These transitions are favourable in saturated compounds

containing atoms with lone pairs (non-bonding electrons). These occur

at usually lesser energy than σ to σ* transitions. These can be initiated

in wavelength range ~150 - 250 nm. The organic molecules having

halogens, Nitrogen, Oxygen and Sulfur show absorption in this region.

(c) n to π* and π to π* Transitions

Mostly, the absorption spectroscopy of organic compounds is based

on transitions of n or π electrons to the π* excited state. This is

because the absorption peaks for these transitions fall in an

experimentally convenient region of the electromagnetic spectrum

(~200-700 nm). These transitions need an unsaturated group in the

molecule to provide the π electrons. The compounds containing

double/triple bonds, or aromatic rings in their structure show these

types of transitions.

The absorption of light in an organic molecule is generally due to

the presence of unsaturated groups, such as C=C, C=O, −N=N−,

−NO2, or the benzene ring. A compound is more likely to absorb visible

light when it contains a conjugated system of alternate C=C and C−C

bonds, with the π -electrons delocalized over a larger area. Some of

the compounds show two absorption bands. This is because the

excitation of the π electron in the C=O leads to the π to π* transition

and the excitation of one electron of the lone pair of electrons on the

oxygen atom results in n to π* transition.
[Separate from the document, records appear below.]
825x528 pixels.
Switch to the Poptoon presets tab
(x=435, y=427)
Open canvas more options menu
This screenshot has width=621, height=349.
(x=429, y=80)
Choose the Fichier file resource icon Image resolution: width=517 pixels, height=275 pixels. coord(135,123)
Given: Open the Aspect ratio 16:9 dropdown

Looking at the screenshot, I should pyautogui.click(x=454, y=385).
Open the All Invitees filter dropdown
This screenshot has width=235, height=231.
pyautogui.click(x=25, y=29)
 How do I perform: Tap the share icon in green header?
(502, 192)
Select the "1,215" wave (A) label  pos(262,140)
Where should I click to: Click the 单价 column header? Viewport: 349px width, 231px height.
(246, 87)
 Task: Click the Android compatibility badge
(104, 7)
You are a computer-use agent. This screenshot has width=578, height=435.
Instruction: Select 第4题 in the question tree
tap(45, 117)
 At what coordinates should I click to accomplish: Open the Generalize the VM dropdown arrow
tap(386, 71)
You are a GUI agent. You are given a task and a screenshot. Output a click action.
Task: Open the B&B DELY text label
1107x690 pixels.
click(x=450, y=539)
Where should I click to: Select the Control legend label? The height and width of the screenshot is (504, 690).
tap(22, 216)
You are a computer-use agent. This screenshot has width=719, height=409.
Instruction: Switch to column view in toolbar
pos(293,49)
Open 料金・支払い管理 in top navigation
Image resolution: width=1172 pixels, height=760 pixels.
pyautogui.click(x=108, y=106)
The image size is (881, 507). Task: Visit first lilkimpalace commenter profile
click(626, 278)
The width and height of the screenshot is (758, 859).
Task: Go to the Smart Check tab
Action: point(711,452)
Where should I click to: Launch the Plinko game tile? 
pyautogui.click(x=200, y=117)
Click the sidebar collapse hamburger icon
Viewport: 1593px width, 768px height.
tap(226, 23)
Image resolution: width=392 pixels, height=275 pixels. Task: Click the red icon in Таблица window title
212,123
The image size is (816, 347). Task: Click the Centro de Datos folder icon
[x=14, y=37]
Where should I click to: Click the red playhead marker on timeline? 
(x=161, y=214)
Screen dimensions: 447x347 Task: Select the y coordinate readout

In case of an isolated atom, the UV-Visible absorption spectrum is

expected to exhibit a single, discrete line corresponding to each

transition while for the case of a molecule, the UV-Visible absorption

usually occurs over a wide range of wavelengths because in a

molecule, each electronic energy level (either in ground state or in

excited state) is, generally, accompanied by a large number of

vibrational and rotational energy levels, which are also quantized.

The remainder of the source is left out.